DeltaNet Explained (Part I)

A gentle and comprehensive introduction to the DeltaNet

This blog post series accompanies our NeurIPS ‘24 paper - Parallelizing Linear Transformers with the Delta Rule over Sequence Length (w/ Bailin Wang, Yu Zhang, Yikang Shen and Yoon Kim). You can find the implementation here and the presentation slides here.

  1. Part I - The Model
  2. Part II - The Algorithm
  3. Part III - The Neural Architecture

Linear attention as RNN

Notations: we use CAPITAL BOLD letters to represent matrices, lowercase bold letters to represent vectors, and regular lowercase letters to represent scalars.

What is linear attention?

The vanilla softmax attention mechanism, though powerful, suffers from quadratic complexity in sequence length. Let’s see how linear attention addresses this issue by starting with the standard softmax attention (assuming single head):

\[\begin{aligned} \mathrm{Parallel\ training:} &&& \mathbf{O} = \mathrm{softmax}(\mathbf{Q}\mathbf{K}^\top \odot \mathbf{M})\mathbf{V} &&\in \mathbb{R}^{L\times d} \\ \mathrm{Iterative\ inference:} &&&\mathbf{o_t} = \sum_{j=1}^t \frac{\exp(\mathbf{q}_t^\top \mathbf{k}_j)}{\sum_{l=1}^t\exp(\mathbf{q}^\top_t \mathbf{k}_l)}\mathbf{v}_j &&\in \mathbb{R}^d \end{aligned}\]

Here,

What linear attention does is to simply remove the softmax operator The original linear attention formulation incorporates feature mapping on queries and keys along with a normalizer term, but recent studies suggest these components may not be essential..:

\[\begin{aligned} \mathrm{Parallel\ training:} &&&\mathbf{O}= (\mathbf{Q}\mathbf{K}^\top \odot \mathbf{M})\mathbf{V} &&\in \mathbb{R}^{L\times d} \\ \mathrm{Iterative\ inference:}&&&\mathbf{o_t} = \sum_{j=1}^t (\mathbf{q}_t^\top \mathbf{k}_j) \mathbf{v}_j &&\in \mathbb{R}^d \end{aligned}\]

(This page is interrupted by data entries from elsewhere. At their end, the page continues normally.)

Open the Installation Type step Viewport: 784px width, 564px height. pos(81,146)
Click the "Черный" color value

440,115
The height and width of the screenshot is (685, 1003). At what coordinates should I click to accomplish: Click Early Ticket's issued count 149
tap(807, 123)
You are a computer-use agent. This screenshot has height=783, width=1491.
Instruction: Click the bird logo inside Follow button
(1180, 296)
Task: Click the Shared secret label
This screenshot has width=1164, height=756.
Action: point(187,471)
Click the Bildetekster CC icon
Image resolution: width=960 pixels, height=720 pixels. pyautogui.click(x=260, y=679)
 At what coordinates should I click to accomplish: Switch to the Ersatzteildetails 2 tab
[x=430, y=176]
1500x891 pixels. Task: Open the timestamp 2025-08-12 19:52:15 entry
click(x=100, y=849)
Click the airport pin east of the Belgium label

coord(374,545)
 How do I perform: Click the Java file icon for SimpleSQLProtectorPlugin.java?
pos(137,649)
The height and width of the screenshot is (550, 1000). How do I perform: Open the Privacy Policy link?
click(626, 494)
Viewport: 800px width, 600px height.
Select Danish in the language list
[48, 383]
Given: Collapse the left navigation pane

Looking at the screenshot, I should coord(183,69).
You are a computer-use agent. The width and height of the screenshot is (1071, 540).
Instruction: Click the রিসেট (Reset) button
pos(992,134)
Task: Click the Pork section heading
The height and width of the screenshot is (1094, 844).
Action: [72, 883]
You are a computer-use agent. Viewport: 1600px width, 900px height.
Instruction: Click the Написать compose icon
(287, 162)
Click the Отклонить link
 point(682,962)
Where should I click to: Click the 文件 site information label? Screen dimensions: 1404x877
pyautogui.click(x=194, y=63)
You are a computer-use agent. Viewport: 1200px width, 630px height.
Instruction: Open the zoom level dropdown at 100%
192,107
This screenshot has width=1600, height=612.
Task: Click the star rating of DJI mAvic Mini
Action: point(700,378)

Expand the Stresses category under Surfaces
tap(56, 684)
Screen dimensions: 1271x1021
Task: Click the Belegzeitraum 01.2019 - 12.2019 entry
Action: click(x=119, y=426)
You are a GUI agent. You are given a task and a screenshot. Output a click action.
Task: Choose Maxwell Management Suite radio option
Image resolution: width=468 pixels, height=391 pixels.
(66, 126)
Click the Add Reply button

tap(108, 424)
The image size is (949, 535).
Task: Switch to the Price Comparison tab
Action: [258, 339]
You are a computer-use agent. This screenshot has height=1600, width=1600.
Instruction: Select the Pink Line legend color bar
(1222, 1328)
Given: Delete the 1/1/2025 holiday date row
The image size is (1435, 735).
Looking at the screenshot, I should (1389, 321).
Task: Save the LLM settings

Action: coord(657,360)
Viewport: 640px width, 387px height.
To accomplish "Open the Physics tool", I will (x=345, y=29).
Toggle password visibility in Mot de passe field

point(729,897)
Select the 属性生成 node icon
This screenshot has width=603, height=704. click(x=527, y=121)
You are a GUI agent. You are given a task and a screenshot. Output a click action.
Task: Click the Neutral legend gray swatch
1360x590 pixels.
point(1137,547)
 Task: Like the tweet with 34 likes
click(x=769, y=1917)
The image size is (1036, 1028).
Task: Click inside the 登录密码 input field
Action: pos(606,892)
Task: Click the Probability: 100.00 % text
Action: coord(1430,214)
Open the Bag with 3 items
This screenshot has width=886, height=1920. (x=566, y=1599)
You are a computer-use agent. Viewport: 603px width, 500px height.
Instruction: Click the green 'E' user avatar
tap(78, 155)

While removing softmax alone doesn’t immediately reduce computational complexity, it enables a crucial mathematical property: linearity. This property, particularly associativity, allows us to restructure the computations in ways that significantly improve efficiency. For training, researchers have developed chunkwise parallel techniques that leverage this linearity to achieve subquadratic complexity while maintaining hardware efficiency, which forms the foundation of our open-source flash-linear-attention library.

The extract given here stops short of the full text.